Olay, 17 Temmuz’da Atakum ilçesi Güzelyalı Mahallesi'nde meydana geldi. Görme engelli hamile Gülderen Durna Dalgıç, çalışma için kapağı açık bırakıldığı iddia edilen rögara düştü. Bu sırada eşini kurtarmak isteyen Emrah Dalgıç da başını rögar kapağına çarptı. Engelli çiftin yardımına koşan çevredekiler, Gülderen Durna Dalgıç’ı rögardan çıkardı. İhbar üzerine olay yerine polis ve sağlık ekipleri sevk edildi. Yaralanan çift Ondokuz Mayıs Üniversitesi Tıp Fakültesi Hastanesi'ne kaldırıldı. Olay bir iş yerinin güvenlik kamerasına yansıdı. Emrah Dalgıç aynı günün akşamı, eşi İngilizce öğretmeni Gülderen Durna Dalgıç ise doğumhane servisinde bir hafta süren kontrolün ardından taburcu edildi.

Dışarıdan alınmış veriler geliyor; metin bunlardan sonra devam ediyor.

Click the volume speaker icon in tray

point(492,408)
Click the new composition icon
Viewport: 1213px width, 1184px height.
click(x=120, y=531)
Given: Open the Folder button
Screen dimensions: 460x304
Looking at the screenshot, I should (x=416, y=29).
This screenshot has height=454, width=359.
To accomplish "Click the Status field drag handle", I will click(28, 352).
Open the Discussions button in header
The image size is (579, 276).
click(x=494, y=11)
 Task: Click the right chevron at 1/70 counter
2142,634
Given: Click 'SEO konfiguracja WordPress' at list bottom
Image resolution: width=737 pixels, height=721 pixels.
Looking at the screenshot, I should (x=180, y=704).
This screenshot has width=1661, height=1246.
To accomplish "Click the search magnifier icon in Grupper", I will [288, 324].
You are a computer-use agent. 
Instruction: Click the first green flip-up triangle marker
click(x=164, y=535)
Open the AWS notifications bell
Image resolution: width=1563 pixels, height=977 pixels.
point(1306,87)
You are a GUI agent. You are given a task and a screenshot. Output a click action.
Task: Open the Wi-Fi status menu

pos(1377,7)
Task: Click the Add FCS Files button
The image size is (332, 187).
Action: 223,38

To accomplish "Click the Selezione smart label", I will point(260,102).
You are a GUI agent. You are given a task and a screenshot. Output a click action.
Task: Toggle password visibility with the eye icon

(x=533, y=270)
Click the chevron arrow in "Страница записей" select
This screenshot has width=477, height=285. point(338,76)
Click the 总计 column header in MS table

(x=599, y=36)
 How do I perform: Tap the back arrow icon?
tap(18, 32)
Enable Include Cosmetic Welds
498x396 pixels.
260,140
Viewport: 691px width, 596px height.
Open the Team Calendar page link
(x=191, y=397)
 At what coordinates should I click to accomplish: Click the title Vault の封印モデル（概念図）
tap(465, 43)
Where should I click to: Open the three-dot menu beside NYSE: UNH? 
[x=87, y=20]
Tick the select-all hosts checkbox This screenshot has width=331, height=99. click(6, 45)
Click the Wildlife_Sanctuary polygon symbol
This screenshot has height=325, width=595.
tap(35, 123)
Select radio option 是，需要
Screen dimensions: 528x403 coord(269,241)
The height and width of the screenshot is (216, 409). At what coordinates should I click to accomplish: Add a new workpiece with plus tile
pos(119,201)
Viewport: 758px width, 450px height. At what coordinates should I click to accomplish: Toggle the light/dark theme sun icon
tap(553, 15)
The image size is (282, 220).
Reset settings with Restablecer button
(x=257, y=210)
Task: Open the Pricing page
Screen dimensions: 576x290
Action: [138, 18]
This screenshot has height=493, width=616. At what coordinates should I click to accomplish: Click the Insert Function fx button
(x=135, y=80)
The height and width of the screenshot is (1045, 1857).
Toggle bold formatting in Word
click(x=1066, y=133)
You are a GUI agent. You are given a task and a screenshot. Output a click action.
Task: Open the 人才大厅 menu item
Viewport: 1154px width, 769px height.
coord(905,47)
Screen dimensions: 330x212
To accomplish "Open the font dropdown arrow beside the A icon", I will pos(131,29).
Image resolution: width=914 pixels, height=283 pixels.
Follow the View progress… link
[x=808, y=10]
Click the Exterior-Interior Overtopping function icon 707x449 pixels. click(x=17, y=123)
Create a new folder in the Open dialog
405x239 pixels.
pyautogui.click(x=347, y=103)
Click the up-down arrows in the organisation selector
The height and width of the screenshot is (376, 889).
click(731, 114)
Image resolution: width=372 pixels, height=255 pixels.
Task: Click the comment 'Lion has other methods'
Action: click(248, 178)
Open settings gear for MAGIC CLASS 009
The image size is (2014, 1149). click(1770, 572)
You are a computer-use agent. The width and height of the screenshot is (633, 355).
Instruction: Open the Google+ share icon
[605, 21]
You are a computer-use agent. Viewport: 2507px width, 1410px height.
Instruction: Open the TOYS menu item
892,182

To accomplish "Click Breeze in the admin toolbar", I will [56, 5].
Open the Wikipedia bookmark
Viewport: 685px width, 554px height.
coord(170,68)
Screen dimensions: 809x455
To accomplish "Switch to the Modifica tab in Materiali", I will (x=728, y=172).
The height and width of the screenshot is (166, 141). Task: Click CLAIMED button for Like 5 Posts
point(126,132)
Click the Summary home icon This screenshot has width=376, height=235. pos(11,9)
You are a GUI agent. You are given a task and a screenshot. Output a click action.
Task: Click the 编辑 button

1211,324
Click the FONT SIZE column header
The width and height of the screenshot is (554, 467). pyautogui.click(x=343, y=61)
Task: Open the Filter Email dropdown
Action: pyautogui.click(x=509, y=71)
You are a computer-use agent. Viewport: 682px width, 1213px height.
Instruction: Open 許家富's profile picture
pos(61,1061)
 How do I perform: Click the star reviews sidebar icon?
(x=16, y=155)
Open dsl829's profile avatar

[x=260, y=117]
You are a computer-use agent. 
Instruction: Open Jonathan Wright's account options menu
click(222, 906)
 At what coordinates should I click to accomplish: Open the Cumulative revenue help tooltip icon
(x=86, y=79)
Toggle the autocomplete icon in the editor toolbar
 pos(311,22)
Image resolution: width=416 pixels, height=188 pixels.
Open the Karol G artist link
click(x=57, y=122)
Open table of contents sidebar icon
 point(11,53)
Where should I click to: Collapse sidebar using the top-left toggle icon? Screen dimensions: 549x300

‘DIŞARI TEDİRGİN ÇIKIYORUM’
DHA'ya konuşan ve üzücü bir olayla karşı karşıya geldiklerini söyleyen Gülderen Durna Dalgıç, “Bebeğimin ve benim sağlığım yerinde. Her şey yolunda gidiyor şu anda. En başta doktorlarımız da biz de çok korktuk. Kendimden ziyade bebeğim adına endişelendim. Bebeğin sağlığı yerinde mi? Düştüğümüz yer neresi? Görme engellisiniz, bilmiyorsunuz. O anı algılamaya çalıştım. Zaten o an tepki veremedim, donup kaldım. Sağlığımızın yerinde olması her şeyden önemli. Bu süreçten sonra içimde bir tedirginlik oluştu. Ben normalde bağımsız hareketi iyi olan biriyim. Çok rahat dışarı çıkabilen bir insanım. Şu anda tek başıma dışarı çıkamıyorum. ‘Bir rögar kapağı açık mıdır, bir çalışma var mıdır?’ tedirginliğiyle çıkıyorum. Eşim zaten olayla ilgili gerekli açıklamaları yaptı” dedi.
‘DAVA AÇACAĞIZ’
Eşinin bir hafta boyunca hastanede yattığını belirten Emrah Dalgıç, “Bebeğimizin kalple alakalı sıkıntıları oldu ama şu an daha iyiler. Evin içinde bile korkar durumdayız. Yürürken bir şeyin içine düşeceğiz, diye psikolojik olarak tamamen çöküşteyiz. Bunun üstesinden nasıl geleceğiz, onu da tam olarak bilmiyoruz. Bunun için mücadele etmeye çalışıyoruz. Doğum yaklaştığı için eşim, doğum iznine ayrılacak. Kolay kolay atlatamayacağımız bir şey yaşadık. Hep korku içindeydik. Kendi kendimizi yiyip bitiriyorduk. Hastanede yattığımız süreçte oradaki personeller bizimle çok ilgilendi. Hukuki olarak davamız olacak. Kimse cezasız kalmayacak, benim de hatam varsa ben de cezamı çekeceğim. Zaten kamera kayıtlarında her şey görünüyor” diye konuştu.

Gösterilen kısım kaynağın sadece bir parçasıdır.